======== Data shown ========

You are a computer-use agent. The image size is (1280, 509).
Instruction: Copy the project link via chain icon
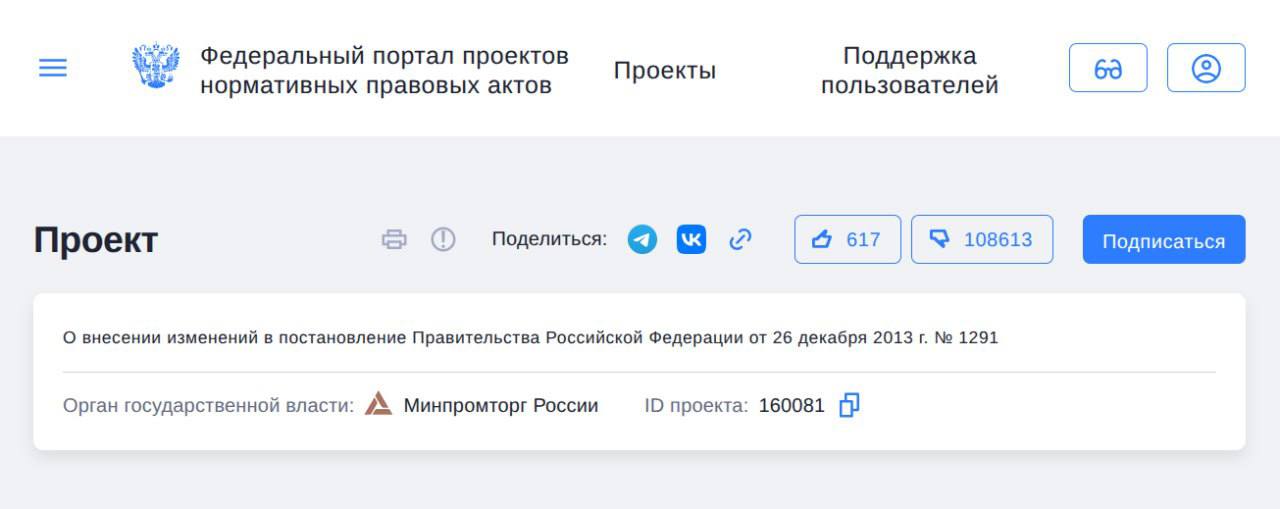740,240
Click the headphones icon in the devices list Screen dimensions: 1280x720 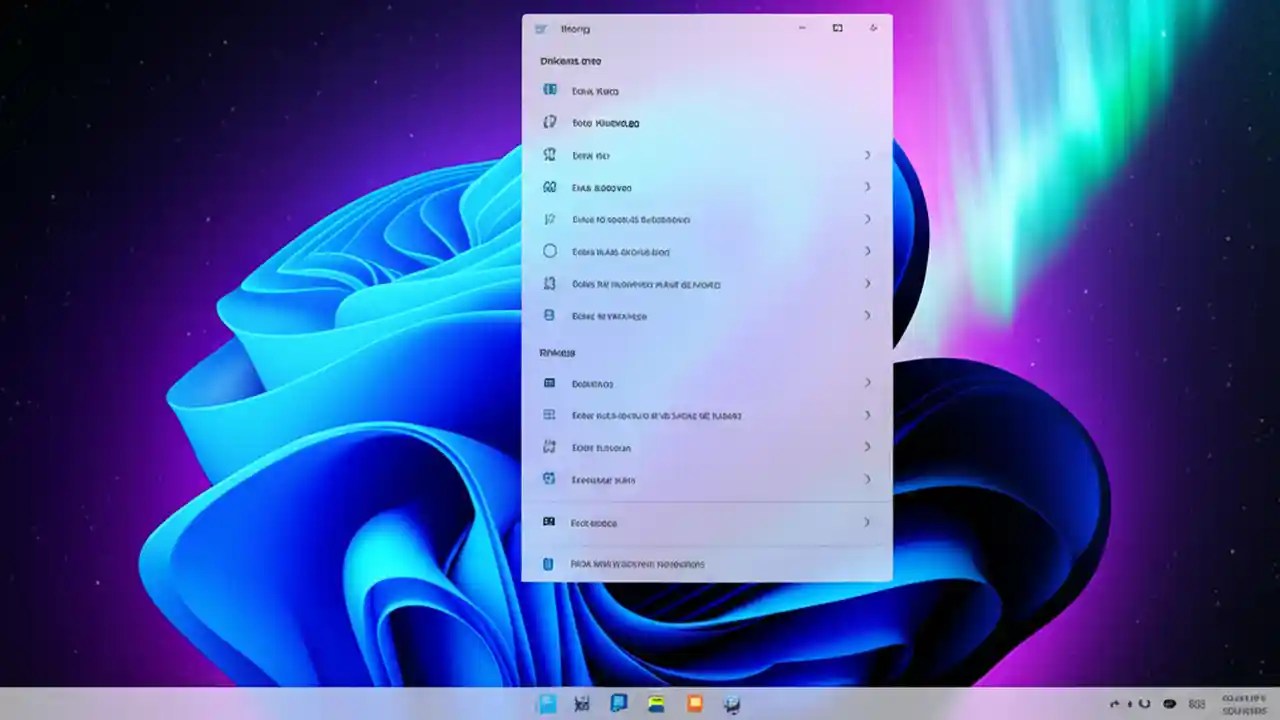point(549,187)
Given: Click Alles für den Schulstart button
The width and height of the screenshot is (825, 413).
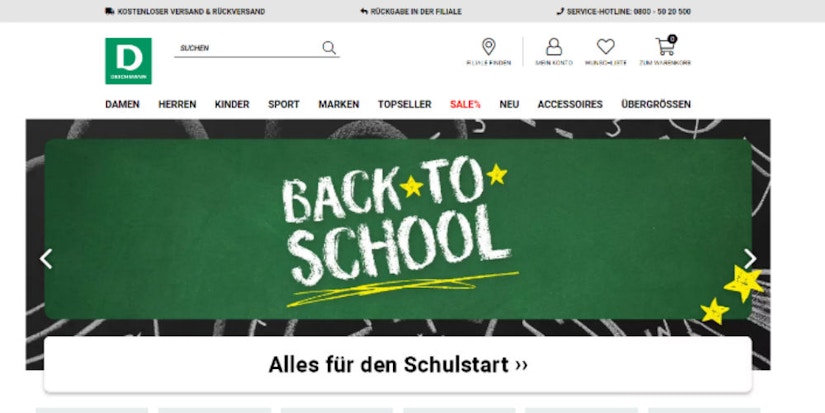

========

■ **Work instruction**
Your answer must be the lines from the one containing "Given: Click Alles für den Schulstart button" through the last line of the listing above, restated word for word, with no pictures.

■ **Exercise answer**
Given: Click Alles für den Schulstart button
The width and height of the screenshot is (825, 413).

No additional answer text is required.